PB, congrats on making it to retirement.  I literally followed your same playbook since I was about 15.  I read your two recommended books when I was in my mid 20's, and they resonated clearly with me at the time.

Two things,

Vanguard PAS is one of Vanguard's most profitable businesses.  I don't believe the actual PAS corporation  is operating at cost, as thier funds operate. It's a recurring fee that someone with an engineering background can easily avoid.  It also goes against Jack Bogle's teachings to pay for this (it way more than doubles the cost of using the funds alone).  The only real value they provide is performance reporting, and discipline, if you get jumpy during deep bear markets.

The second thing is SS. Start taking that as soon as you are eligible.  It's a mistake to wait until you are a miserable, invalid, geriatric, at great risk of dying and getting either nothing, or falling far short of the years it takes to break even, if you wait.  The government loves when people wait, and they play on folks fears and bias toward self preservation and ignorance of the actuarial tables.  Live and spend when you are young enough to enjoy it.  The end of life crap is totally miserable whether you are getting a little higher payout for a couple of years, or not. 

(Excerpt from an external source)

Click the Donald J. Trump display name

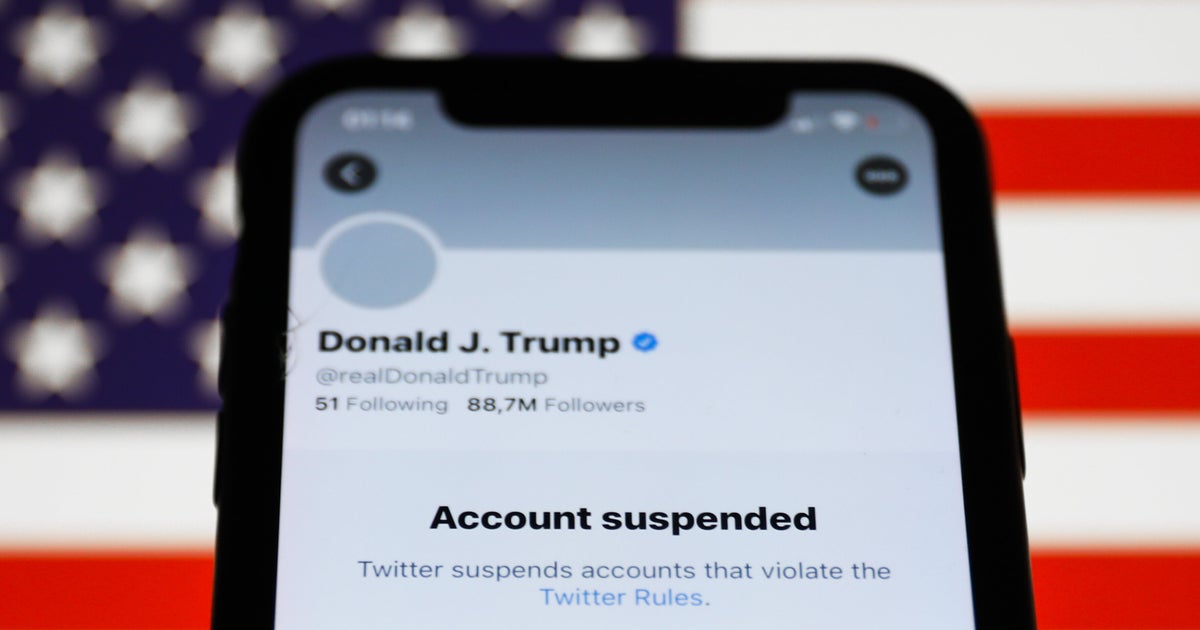tap(468, 342)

I used to do this stuff for a living, and these are the insights I gained over 20 yrs in the business.  Then I retired when I was 45.


----------



## Ashful (Dec 12, 2022)

Easy Livin’ 3000 said:


> Live and spend when you are young enough to enjoy it.  The end of life crap is totally miserable whether you are getting a little higher payout for a couple of years, or not.


As with all things, I think there's a balance.  My mother spent her 60's and 70's traveling the world, but could only do so by having NOT spent it all when she was young.  She has friends who couldn't afford to do anything in retirement, their loss.  Things are busy enough in younger life for most folks, building a career and a family, that at least for me, any lack of toys and travel is barely missed.

There's also always the concern of what you're leaving behind for your family in your absence, me coming from two generations of men who both passed very young (ages 26 and 48).  If the new sports car or power boat I skip today helps my kids afford college or other start in life down the road, whether I'm here to enjoy it or not, I'll consider it a good decision.  I'm not without toys or enjoyment, but I moderate them to a relatively small fraction of my income.


----------



## begreen (Dec 16, 2022)

brenndatomu said:


> Agreed...humans need purpose...sitting around waiting on mail money doesn't cut it...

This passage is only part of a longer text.